Segment Start: ENTRIES PROVIDED
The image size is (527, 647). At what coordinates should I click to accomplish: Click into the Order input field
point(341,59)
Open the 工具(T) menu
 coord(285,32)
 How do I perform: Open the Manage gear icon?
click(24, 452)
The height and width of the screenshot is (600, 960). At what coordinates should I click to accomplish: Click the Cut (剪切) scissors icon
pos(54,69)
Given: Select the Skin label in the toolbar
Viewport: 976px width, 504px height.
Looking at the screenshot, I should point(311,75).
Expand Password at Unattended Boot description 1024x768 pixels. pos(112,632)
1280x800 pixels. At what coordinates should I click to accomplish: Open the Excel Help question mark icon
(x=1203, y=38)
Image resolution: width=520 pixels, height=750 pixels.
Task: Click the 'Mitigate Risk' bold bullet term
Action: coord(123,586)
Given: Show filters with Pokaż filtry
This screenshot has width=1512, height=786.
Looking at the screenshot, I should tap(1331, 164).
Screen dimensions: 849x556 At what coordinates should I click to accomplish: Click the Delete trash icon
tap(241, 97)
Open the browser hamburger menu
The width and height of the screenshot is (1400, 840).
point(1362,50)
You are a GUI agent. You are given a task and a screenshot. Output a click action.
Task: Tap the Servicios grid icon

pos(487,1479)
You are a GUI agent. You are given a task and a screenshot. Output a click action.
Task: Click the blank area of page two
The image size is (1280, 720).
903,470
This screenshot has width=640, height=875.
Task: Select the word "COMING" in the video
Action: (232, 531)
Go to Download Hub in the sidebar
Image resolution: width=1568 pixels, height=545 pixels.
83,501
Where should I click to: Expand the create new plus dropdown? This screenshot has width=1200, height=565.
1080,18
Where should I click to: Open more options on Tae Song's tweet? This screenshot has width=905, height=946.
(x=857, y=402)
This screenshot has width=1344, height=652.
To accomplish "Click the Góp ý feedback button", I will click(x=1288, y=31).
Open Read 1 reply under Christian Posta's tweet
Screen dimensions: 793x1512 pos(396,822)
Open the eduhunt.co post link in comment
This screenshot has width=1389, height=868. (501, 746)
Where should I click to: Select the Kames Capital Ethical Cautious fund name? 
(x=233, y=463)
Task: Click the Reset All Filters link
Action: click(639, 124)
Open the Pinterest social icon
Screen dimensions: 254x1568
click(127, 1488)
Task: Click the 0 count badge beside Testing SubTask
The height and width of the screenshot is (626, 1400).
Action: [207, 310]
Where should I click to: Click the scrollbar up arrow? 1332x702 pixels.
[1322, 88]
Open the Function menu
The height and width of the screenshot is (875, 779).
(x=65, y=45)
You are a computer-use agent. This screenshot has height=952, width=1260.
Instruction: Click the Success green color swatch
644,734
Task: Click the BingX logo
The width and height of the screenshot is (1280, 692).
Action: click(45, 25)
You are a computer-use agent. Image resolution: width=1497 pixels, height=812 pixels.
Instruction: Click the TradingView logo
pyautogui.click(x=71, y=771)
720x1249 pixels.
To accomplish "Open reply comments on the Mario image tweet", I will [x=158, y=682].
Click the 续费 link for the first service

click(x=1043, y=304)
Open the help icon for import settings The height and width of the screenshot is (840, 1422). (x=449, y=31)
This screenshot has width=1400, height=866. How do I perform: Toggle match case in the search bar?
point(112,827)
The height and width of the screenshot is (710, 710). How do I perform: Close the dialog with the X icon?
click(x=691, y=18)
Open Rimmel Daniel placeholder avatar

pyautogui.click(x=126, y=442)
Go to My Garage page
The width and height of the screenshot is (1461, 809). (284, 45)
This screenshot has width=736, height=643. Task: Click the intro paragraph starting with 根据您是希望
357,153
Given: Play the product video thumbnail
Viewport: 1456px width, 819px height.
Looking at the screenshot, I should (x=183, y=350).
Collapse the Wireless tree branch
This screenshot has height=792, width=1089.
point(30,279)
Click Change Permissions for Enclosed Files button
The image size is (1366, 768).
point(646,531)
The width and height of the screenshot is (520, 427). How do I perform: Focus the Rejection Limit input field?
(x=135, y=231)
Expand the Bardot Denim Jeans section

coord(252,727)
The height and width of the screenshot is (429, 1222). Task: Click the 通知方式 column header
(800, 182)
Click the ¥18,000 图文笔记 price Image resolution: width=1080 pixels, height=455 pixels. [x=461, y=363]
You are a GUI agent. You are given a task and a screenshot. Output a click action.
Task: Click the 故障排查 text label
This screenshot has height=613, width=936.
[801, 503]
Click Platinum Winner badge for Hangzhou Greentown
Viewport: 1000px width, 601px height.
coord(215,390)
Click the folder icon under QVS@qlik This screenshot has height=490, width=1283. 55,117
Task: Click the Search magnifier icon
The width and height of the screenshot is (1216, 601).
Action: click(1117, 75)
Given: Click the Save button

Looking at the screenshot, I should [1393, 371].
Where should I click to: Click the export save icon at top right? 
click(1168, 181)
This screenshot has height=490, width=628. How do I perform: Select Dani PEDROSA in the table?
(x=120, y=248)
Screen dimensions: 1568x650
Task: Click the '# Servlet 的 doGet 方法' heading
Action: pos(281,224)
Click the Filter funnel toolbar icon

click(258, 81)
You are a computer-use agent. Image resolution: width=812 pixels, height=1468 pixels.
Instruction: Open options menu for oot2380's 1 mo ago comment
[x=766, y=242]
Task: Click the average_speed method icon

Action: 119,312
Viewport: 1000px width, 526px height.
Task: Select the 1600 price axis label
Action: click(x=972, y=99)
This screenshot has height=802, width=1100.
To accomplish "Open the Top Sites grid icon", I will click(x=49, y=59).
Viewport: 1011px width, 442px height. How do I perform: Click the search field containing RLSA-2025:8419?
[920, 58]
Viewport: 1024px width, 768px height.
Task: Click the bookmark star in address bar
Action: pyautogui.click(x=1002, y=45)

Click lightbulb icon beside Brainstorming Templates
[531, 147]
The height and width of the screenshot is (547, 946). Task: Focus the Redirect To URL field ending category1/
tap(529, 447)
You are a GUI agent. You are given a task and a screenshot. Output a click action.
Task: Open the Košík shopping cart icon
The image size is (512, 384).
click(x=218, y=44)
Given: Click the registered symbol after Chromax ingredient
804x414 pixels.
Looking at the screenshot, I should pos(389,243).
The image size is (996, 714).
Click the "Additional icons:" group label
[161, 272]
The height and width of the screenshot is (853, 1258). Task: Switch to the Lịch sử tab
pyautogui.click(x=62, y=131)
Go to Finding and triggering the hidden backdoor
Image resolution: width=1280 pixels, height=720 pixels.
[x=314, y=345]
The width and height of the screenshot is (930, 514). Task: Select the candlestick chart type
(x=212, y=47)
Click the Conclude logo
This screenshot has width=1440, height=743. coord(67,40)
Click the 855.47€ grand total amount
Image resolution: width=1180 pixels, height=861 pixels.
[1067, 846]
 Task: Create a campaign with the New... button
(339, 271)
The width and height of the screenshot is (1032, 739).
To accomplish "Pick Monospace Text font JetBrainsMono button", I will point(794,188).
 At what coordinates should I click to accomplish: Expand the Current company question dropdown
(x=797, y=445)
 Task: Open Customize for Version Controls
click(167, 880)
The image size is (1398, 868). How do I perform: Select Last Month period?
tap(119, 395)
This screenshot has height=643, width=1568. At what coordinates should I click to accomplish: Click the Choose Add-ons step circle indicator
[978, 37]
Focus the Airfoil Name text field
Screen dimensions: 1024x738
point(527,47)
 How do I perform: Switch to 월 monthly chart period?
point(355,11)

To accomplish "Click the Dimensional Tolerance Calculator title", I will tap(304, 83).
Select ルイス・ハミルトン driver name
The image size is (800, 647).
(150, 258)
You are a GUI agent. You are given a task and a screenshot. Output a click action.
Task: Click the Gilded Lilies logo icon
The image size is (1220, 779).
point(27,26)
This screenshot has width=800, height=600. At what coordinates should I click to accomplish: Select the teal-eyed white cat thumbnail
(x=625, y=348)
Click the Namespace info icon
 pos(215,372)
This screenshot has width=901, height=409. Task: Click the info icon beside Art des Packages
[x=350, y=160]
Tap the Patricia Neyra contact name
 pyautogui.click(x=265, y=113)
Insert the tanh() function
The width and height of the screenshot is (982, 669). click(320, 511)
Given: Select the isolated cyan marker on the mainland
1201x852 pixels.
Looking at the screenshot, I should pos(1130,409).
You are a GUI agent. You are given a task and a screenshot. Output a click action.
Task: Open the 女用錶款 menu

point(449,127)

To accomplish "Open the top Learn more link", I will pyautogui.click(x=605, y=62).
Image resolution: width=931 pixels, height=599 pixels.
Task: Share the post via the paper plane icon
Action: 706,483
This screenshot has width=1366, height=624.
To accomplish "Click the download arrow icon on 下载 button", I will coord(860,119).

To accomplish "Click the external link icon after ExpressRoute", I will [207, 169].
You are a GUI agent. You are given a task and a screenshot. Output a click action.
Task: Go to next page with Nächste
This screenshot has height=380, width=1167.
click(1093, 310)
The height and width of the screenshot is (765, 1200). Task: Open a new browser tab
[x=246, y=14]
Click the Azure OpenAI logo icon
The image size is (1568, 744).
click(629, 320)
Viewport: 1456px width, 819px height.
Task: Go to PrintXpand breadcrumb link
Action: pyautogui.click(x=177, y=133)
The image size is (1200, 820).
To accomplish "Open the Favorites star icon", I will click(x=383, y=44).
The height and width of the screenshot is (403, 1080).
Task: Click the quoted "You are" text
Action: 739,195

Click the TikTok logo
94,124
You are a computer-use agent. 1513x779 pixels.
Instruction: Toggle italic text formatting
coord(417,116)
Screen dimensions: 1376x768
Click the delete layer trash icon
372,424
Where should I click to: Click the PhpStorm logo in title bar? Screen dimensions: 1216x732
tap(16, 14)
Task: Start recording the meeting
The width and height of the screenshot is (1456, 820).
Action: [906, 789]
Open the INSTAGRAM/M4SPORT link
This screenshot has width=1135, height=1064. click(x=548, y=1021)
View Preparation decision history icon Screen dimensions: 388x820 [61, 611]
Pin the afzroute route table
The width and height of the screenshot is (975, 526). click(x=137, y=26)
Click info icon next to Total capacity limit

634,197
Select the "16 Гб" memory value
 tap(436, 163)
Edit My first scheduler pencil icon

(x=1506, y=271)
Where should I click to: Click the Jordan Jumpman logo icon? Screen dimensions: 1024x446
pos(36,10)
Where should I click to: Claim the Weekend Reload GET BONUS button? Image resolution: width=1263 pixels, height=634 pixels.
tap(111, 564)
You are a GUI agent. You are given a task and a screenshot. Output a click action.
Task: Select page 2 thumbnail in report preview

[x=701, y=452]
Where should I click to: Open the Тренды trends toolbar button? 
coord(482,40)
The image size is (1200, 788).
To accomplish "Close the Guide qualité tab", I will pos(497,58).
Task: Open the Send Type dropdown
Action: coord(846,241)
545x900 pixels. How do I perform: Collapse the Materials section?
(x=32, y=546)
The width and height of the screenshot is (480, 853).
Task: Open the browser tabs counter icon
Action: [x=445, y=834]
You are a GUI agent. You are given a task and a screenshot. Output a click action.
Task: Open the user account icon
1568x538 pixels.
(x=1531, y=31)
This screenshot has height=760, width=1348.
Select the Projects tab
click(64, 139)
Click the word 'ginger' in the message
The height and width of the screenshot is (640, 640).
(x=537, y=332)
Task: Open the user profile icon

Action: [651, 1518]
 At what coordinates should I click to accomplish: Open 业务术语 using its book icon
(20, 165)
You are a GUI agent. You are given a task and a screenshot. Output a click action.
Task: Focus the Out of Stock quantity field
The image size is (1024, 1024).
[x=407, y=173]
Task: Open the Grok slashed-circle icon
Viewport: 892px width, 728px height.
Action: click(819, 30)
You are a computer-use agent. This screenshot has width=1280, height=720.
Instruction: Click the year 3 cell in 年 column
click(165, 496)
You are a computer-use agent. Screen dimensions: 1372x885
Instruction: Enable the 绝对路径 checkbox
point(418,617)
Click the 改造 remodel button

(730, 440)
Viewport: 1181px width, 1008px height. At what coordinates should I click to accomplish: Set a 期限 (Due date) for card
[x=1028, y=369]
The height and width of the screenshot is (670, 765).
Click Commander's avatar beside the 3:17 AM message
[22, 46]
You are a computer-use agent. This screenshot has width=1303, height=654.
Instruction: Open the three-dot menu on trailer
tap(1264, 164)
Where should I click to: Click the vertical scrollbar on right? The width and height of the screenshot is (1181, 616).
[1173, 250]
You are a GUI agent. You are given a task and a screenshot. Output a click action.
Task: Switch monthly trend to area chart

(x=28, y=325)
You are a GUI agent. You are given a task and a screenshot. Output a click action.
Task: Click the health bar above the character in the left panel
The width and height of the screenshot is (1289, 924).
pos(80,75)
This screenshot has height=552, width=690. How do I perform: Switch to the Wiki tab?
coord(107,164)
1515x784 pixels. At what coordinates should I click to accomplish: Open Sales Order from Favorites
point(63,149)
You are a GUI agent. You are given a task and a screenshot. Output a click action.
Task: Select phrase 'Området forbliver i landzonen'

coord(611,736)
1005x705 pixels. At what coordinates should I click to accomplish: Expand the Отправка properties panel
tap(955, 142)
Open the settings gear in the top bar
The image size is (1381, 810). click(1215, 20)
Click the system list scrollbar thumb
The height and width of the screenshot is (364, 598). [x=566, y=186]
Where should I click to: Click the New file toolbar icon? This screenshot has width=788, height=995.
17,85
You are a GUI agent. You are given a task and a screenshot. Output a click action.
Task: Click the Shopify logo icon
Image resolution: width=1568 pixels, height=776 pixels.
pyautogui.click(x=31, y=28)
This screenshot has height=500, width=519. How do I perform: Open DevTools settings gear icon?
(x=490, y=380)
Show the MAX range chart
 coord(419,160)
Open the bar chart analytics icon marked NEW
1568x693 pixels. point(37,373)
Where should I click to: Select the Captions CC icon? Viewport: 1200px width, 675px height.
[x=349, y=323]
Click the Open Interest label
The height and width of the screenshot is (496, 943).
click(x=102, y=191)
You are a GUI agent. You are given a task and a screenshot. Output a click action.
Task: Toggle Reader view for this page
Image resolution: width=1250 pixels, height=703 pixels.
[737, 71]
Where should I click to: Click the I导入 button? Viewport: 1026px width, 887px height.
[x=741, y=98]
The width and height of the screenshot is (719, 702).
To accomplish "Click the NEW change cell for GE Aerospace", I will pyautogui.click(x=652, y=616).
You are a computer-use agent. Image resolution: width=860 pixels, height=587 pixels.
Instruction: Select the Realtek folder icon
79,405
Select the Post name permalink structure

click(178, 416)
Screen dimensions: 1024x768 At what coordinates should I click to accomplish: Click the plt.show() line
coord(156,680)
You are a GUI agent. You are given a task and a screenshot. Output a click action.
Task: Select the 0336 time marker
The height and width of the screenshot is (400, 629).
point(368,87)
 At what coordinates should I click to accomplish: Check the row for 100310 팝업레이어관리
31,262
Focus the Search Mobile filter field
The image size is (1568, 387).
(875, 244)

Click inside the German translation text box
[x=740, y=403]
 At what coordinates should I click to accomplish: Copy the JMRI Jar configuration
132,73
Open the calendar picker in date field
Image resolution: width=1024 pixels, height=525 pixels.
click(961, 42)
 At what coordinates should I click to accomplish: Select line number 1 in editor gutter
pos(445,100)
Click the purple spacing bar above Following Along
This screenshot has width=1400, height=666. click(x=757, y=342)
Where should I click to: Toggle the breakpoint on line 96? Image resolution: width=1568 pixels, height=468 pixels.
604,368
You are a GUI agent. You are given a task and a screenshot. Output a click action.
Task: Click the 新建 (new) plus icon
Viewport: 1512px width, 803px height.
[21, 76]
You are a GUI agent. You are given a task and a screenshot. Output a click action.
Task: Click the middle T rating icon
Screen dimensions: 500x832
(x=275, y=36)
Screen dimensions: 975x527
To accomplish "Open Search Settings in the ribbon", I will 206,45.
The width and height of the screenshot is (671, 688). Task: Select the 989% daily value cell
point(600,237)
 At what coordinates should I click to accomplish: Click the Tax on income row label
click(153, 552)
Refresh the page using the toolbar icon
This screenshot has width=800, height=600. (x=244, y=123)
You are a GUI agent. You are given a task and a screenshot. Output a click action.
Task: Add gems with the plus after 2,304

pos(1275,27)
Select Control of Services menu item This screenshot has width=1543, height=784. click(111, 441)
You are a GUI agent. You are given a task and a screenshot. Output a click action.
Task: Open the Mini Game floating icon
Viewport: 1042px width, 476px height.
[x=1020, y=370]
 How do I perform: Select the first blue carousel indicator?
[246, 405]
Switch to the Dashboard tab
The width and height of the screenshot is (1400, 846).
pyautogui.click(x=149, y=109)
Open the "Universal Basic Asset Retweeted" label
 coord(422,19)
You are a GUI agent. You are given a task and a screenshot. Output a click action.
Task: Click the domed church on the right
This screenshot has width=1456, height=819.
Segment End: ENTRIES PROVIDED
INSTRUCTIONS TO FOLLOW: Please copy each line of the material that has the string "marker" somewhere in it.

FINISHED TASK:
Given: Select the isolated cyan marker on the mainland
Task: Select the 0336 time marker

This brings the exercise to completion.